Let's check target columns with categorical columns from training set.

In [None]:
categories = train[['cp_type', 'cp_time', 'cp_dose']]
tar = train_target.copy()
tar = tar.drop(['sig_id'], axis=1)
analysis = pd.concat([categories, tar], axis=1)

In [None]:
for category in analysis['cp_dose'].unique().tolist():
    
    number = 0
    cols = list()
    
    for col in analysis.columns:
        if col in ['cp_type', 'cp_time', 'cp_dose']:
            continue
        if len(analysis[analysis['cp_dose'] == category][col].value_counts()) == 1:
            number += 1
            cols.append(col)

    print(category, '. Number of columns with 1 unique value: ', number, '. Columns: ', cols)

Let's check problematic columns for dp_dose = 2.

In [None]:
analysis[analysis['cp_dose'] == 'D2']['atp-sensitive_potassium_channel_antagonist'].value_counts()

In [None]:
analysis[analysis['cp_dose']=='D2']['erbb2_inhibitor'].value_counts()

In [None]:
for category in analysis['cp_time'].unique().tolist():
    
    number = 0
    cols = list()
    
    for col in analysis.columns:
        if col in ['cp_type', 'cp_time', 'cp_dose']:
            continue
        if len(analysis[analysis['cp_time']==category][col].value_counts()) == 1:
            number += 1
            cols.append(col)

    print(category, '. Number of columns with 1 unique value: ', number, '. Columns: ', cols)

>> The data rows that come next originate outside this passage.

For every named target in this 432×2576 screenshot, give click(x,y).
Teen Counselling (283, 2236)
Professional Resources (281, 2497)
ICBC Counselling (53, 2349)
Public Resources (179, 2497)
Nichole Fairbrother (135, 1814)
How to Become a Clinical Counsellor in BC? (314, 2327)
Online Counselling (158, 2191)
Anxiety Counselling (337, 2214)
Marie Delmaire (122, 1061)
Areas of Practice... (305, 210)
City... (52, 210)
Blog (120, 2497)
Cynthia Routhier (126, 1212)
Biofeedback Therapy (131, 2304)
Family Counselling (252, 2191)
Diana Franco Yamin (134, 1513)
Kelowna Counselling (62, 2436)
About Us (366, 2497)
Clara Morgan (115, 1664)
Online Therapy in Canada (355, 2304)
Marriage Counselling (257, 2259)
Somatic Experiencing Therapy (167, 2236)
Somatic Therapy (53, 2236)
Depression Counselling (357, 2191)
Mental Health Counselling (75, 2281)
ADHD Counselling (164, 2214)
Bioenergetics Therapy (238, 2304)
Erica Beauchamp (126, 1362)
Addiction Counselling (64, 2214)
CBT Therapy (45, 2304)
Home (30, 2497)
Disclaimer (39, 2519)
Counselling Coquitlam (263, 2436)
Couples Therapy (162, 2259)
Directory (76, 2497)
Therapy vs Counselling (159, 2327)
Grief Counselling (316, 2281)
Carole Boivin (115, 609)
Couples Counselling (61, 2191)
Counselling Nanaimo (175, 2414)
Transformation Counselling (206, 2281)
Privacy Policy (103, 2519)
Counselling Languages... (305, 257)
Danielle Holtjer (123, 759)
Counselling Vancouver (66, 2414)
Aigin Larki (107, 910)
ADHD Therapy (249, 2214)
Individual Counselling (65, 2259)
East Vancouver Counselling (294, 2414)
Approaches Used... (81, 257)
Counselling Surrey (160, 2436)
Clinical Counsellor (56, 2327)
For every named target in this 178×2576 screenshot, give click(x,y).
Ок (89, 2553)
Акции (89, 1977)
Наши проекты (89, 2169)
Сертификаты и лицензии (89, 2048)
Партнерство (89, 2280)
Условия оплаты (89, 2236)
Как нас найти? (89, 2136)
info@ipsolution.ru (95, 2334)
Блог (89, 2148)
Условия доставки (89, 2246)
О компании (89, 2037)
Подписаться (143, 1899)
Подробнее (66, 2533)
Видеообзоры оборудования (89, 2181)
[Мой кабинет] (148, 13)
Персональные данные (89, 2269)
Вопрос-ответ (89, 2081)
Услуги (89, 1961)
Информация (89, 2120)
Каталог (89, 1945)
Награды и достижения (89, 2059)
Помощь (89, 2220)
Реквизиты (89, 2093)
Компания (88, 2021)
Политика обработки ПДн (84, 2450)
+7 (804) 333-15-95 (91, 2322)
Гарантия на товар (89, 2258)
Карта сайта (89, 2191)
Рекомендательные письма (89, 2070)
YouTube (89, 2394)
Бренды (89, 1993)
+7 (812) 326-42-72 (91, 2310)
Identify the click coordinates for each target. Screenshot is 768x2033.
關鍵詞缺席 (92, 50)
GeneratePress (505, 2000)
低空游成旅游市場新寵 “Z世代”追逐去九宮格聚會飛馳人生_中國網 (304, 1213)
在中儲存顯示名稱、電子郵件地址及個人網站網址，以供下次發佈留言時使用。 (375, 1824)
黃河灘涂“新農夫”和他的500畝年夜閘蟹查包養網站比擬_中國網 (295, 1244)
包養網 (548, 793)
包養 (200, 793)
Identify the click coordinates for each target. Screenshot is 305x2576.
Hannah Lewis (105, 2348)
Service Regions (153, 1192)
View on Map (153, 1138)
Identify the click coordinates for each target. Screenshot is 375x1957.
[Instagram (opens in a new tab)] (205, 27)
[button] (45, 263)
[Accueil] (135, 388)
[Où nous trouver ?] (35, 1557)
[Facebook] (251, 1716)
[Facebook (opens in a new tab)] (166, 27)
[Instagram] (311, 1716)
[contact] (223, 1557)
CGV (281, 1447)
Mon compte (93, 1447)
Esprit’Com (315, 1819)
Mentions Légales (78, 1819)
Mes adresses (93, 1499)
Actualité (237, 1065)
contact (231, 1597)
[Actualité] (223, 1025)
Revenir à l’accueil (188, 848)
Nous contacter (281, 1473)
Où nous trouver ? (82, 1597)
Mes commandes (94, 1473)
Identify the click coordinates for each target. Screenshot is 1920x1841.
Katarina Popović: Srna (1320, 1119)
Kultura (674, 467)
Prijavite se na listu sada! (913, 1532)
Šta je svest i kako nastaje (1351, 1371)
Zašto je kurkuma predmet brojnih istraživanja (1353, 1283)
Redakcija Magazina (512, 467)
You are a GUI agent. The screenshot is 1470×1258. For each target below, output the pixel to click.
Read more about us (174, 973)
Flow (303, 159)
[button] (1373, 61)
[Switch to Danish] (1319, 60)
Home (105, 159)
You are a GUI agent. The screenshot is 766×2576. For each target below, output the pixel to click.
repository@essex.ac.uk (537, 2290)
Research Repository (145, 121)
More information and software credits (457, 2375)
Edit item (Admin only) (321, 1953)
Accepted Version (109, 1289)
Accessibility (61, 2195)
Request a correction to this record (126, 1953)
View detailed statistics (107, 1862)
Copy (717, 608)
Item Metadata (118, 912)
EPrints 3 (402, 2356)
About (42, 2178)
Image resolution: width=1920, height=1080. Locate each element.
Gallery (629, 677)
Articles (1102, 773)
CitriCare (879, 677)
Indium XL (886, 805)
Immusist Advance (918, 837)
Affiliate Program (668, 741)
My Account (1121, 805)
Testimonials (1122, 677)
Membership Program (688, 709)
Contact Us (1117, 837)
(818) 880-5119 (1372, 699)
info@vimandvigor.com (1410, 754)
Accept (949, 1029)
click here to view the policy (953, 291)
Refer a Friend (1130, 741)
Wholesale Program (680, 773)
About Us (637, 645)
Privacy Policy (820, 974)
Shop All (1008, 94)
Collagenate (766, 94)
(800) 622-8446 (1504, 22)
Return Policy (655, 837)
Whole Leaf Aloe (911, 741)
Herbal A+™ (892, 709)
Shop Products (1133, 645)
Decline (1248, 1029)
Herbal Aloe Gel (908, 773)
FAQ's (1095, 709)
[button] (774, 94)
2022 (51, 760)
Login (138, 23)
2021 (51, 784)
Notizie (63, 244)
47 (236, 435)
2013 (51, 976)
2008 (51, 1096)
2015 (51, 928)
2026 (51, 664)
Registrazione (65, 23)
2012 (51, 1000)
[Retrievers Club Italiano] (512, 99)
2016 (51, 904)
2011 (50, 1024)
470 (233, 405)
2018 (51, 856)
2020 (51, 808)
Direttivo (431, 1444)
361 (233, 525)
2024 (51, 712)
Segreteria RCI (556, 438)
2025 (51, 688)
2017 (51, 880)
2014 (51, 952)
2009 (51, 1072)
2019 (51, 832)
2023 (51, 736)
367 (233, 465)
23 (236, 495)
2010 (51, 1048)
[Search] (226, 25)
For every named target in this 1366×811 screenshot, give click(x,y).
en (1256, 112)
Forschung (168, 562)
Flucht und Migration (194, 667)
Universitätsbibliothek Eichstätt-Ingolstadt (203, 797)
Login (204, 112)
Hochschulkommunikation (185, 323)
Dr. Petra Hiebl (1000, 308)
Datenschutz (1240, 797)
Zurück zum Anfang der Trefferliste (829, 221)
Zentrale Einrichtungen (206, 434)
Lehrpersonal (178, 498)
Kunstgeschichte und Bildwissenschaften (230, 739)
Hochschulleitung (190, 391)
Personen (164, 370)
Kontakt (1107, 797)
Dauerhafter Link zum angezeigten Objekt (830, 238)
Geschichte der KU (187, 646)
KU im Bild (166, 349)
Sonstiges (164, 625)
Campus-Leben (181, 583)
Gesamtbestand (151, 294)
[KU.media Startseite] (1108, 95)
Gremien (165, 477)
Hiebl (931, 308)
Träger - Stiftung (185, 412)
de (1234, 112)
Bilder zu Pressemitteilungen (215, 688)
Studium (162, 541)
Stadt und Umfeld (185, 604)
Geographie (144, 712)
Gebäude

Let's check problematic columns for cp_time = 24 and 72.

In [None]:
analysis[analysis['cp_time'] == 24]['erbb2_inhibitor'].value_counts()

In [None]:
analysis[analysis['cp_time'] == 72]['erbb2_inhibitor'].value_counts()

In [None]:
analysis[analysis['cp_time'] == 24]['atp-sensitive_potassium_channel_antagonist'].value_counts()

In [None]:
analysis[analysis['cp_time'] == 72]['atp-sensitive_potassium_channel_antagonist'].value_counts()

In [None]:
for category in analysis['cp_type'].unique().tolist():
    
    number = 0
    cols = list()
    
    for col in analysis.columns:
        if col in ['cp_type', 'cp_time', 'cp_dose']:
            continue
        if len(analysis[analysis['cp_type'] == category][col].value_counts()) == 1:
            number += 1
            cols.append(col)

    print(category, '. Number of columns with 1 unique value: ', number, '. Columns: ', cols)

In [None]:
analysis[analysis['cp_type']=='ctl_vehicle']['igf-1_inhibitor'].value_counts()

We can see that for column ```cp_type``` all records where value is ```ctl_vehicle``` for all targets are 0. The same picture for ```cp_time``` == 72 ana == 24, but only for 2 target columns and for ```cp_dose``` == D2 also for 2 target columns.